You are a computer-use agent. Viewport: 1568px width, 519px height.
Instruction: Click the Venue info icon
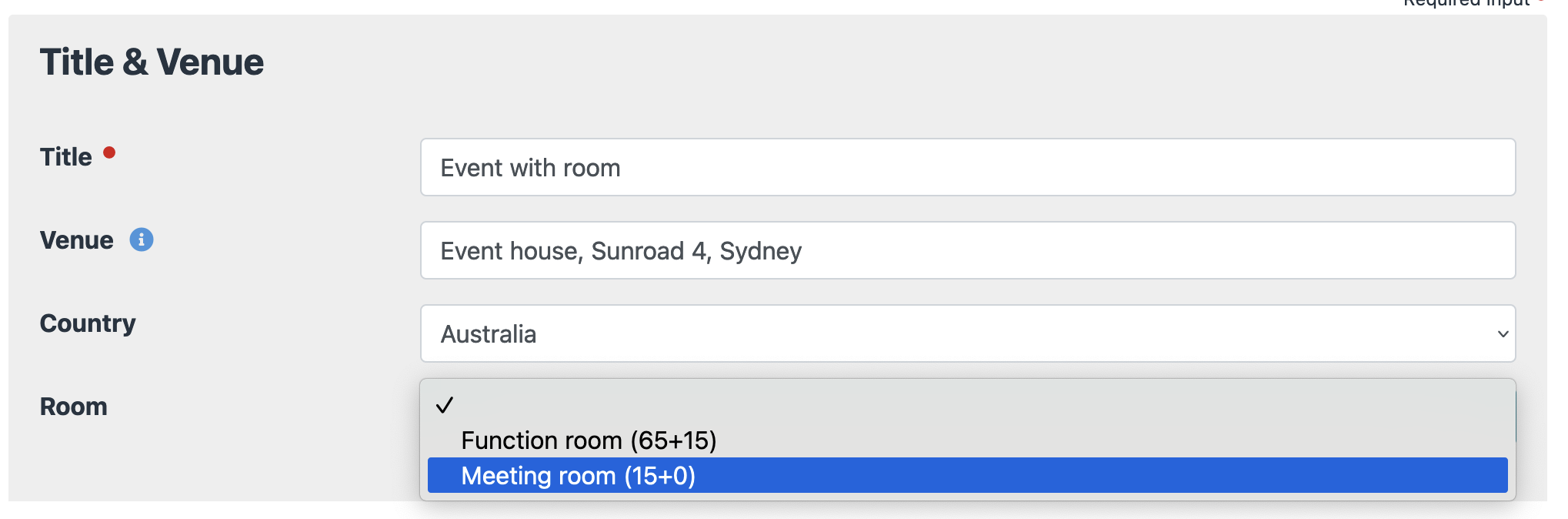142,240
********
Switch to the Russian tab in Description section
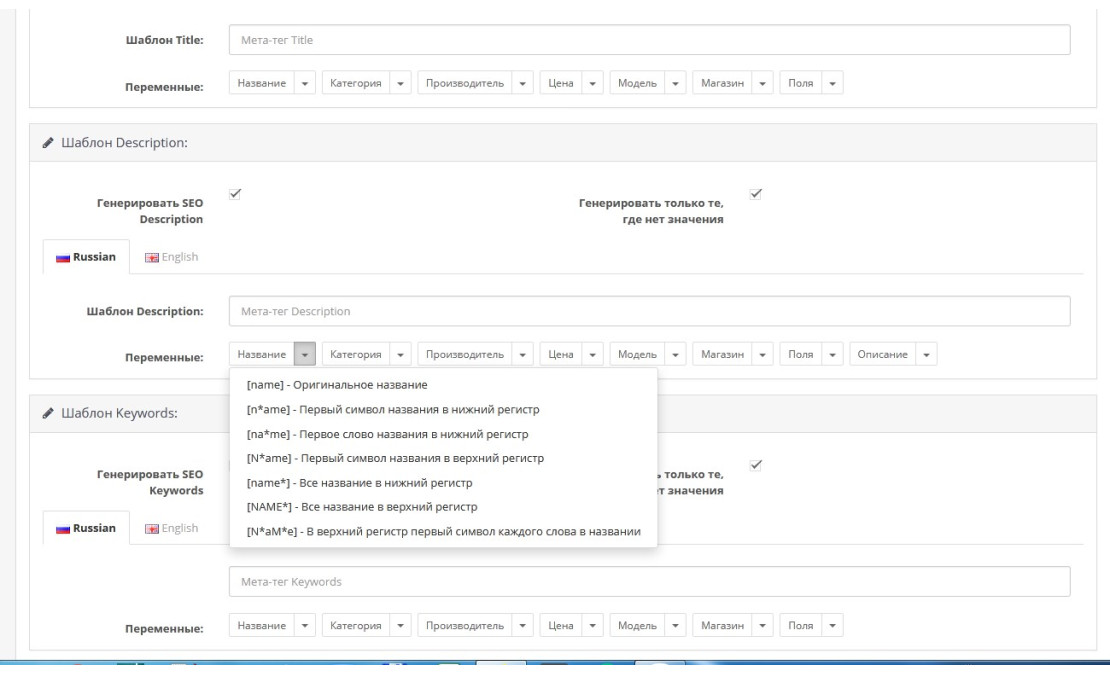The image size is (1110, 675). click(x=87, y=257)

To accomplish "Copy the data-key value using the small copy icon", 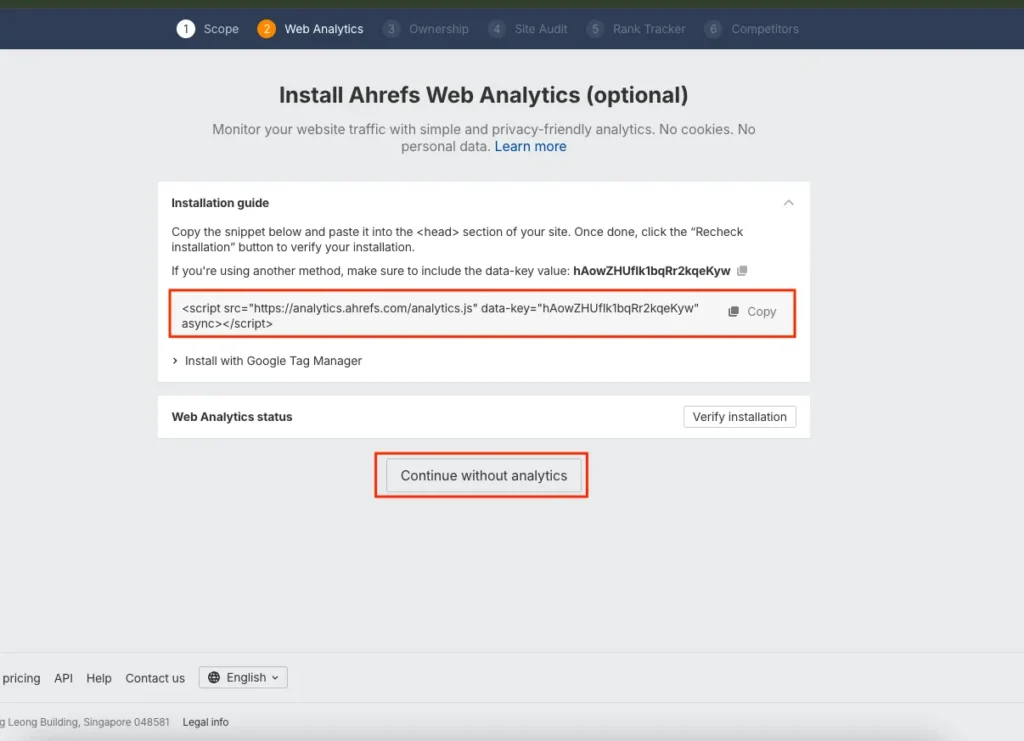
********
> Ziel der Aufgabe
Wiederhole wortgetreu die Zeilen zwischen der Zeile mit „Switch to the“ und der Zeile mit „the data-key value“, beide eingeschlossen. Lass die Bilder in deiner Antwort weg.

> Ergebnis der Übung
Switch to the Russian tab in Description section
The image size is (1110, 675). click(x=87, y=257)

To accomplish "Copy the data-key value using the small copy icon", 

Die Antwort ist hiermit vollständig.